O conflito na Ucrânia tem servido como um laboratório para novas tecnologias de guerra, e a utilização de drones tem se mostrado cada vez mais proeminente. Um futuro onde enxames de drones autônomos dominam os campos de batalha, protegidos por outros drones e interceptados por inteligência artificial, não é mais ficção científica, mas uma possibilidade real que preocupa especialistas em tecnologia e segurança.
Yaroslav Azhnyuk, engenheiro ucraniano e cofundador da Petcube, uma empresa de tecnologia focada em câmeras inteligentes para animais de estimação, expressou recentemente suas preocupações sobre o futuro da guerra. Em uma conversa no final de 2025, Azhnyuk descreveu um cenário distópico envolvendo “enxames de drones autônomos carregando outros drones autônomos para protegê-los contra drones autônomos, controlados por agentes de IA supervisionados por um general humano em algum lugar.” Ele também vislumbra flotilhas de submarinos autônomos, cada um carregando centenas de drones, emergindo repentinamente na costa da Califórnia ou da Grã-Bretanha e lançando suas cargas em massa no céu. A pergunta que ele faz é crucial: “Como você se protege disso?”.
Essa visão, embora alarmante, não vem de um alarmista. Azhnyuk, que se descreve como um “cara liberal que nem sequer recebeu treinamento militar”, entende o potencial disruptivo da tecnologia, tanto para o bem quanto para o mal. Sua experiência em inteligência artificial e sistemas autônomos o coloca em uma posição única para avaliar os riscos e as oportunidades que essas tecnologias apresentam.
A guerra na Ucrânia já demonstrou a eficácia dos drones para reconhecimento, vigilância e ataques. A proliferação dessas tecnologias, combinada com o avanço da inteligência artificial, pode levar a um cenário onde a tomada de decisões é cada vez mais automatizada, com consequências imprevisíveis. A possibilidade de drones autônomos operando em enxames, sem intervenção humana direta, levanta questões éticas e de segurança complexas.

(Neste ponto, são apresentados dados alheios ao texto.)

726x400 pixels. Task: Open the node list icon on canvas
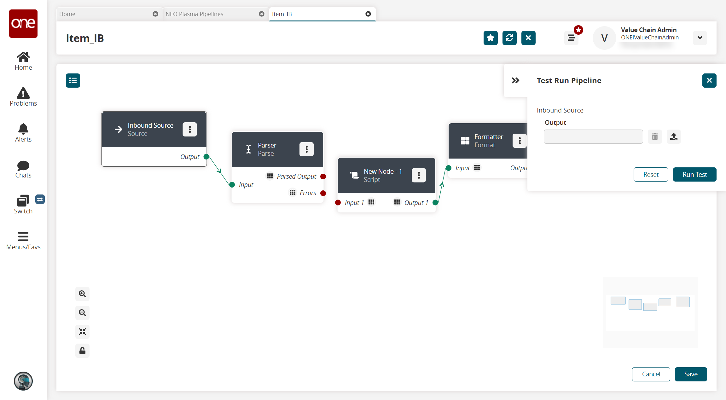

A necessidade de desenvolver contramedidas eficazes contra essa nova ameaça é urgente. Isso inclui o desenvolvimento de sistemas de defesa aérea avançados, capazes de detectar e neutralizar enxames de drones, bem como a criação de protocolos internacionais para regular o uso de armas autônomas. A discussão sobre o futuro da guerra e o papel da inteligência artificial deve ser aberta e inclusiva, envolvendo especialistas em tecnologia, formuladores de políticas e a sociedade em geral. O futuro da segurança global pode depender disso.